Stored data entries
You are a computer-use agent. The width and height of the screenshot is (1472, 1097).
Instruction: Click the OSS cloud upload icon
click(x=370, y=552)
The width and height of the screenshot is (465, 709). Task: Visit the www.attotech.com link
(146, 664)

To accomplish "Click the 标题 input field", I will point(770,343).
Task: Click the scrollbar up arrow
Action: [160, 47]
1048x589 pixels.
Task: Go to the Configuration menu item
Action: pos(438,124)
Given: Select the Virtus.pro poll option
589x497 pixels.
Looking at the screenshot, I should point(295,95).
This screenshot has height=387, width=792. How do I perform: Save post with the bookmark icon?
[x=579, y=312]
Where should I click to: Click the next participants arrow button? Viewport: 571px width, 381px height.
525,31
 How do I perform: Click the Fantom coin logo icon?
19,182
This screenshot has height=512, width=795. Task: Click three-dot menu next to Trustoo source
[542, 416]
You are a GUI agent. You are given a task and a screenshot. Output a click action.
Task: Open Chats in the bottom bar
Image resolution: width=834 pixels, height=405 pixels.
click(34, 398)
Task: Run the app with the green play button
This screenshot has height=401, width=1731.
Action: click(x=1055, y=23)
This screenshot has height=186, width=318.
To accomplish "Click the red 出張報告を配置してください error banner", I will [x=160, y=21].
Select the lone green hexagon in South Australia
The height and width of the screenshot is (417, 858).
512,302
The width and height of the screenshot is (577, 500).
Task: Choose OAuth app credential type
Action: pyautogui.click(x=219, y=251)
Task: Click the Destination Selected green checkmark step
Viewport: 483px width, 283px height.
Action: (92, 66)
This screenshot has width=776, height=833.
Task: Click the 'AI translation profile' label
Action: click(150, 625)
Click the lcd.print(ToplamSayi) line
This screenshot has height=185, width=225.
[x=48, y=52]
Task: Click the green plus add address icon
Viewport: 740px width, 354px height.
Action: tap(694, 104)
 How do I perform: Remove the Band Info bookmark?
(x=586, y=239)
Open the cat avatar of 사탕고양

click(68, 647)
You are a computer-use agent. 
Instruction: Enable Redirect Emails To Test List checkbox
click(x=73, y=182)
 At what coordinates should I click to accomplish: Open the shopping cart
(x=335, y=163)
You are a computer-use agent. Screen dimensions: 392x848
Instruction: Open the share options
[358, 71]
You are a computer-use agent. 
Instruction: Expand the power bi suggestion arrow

*Task to carry out:* Print every entry exactly as it appears.

*Task response:*
You are a computer-use agent. The width and height of the screenshot is (1472, 1097).
Instruction: Click the OSS cloud upload icon
click(x=370, y=552)
The width and height of the screenshot is (465, 709). Task: Visit the www.attotech.com link
(146, 664)

To accomplish "Click the 标题 input field", I will point(770,343).
Task: Click the scrollbar up arrow
Action: [160, 47]
1048x589 pixels.
Task: Go to the Configuration menu item
Action: pos(438,124)
Given: Select the Virtus.pro poll option
589x497 pixels.
Looking at the screenshot, I should point(295,95).
This screenshot has height=387, width=792. How do I perform: Save post with the bookmark icon?
[x=579, y=312]
Where should I click to: Click the next participants arrow button? Viewport: 571px width, 381px height.
525,31
 How do I perform: Click the Fantom coin logo icon?
19,182
This screenshot has height=512, width=795. Task: Click three-dot menu next to Trustoo source
[542, 416]
You are a GUI agent. You are given a task and a screenshot. Output a click action.
Task: Open Chats in the bottom bar
Image resolution: width=834 pixels, height=405 pixels.
click(34, 398)
Task: Run the app with the green play button
This screenshot has height=401, width=1731.
Action: click(x=1055, y=23)
This screenshot has height=186, width=318.
To accomplish "Click the red 出張報告を配置してください error banner", I will [x=160, y=21].
Select the lone green hexagon in South Australia
The height and width of the screenshot is (417, 858).
512,302
The width and height of the screenshot is (577, 500).
Task: Choose OAuth app credential type
Action: pyautogui.click(x=219, y=251)
Task: Click the Destination Selected green checkmark step
Viewport: 483px width, 283px height.
Action: (92, 66)
This screenshot has width=776, height=833.
Task: Click the 'AI translation profile' label
Action: click(150, 625)
Click the lcd.print(ToplamSayi) line
This screenshot has height=185, width=225.
[x=48, y=52]
Task: Click the green plus add address icon
Viewport: 740px width, 354px height.
Action: tap(694, 104)
 How do I perform: Remove the Band Info bookmark?
(x=586, y=239)
Open the cat avatar of 사탕고양

click(68, 647)
You are a computer-use agent. 
Instruction: Enable Redirect Emails To Test List checkbox
click(x=73, y=182)
 At what coordinates should I click to accomplish: Open the shopping cart
(x=335, y=163)
You are a computer-use agent. Screen dimensions: 392x848
Instruction: Open the share options
[358, 71]
You are a computer-use agent. 
Instruction: Expand the power bi suggestion arrow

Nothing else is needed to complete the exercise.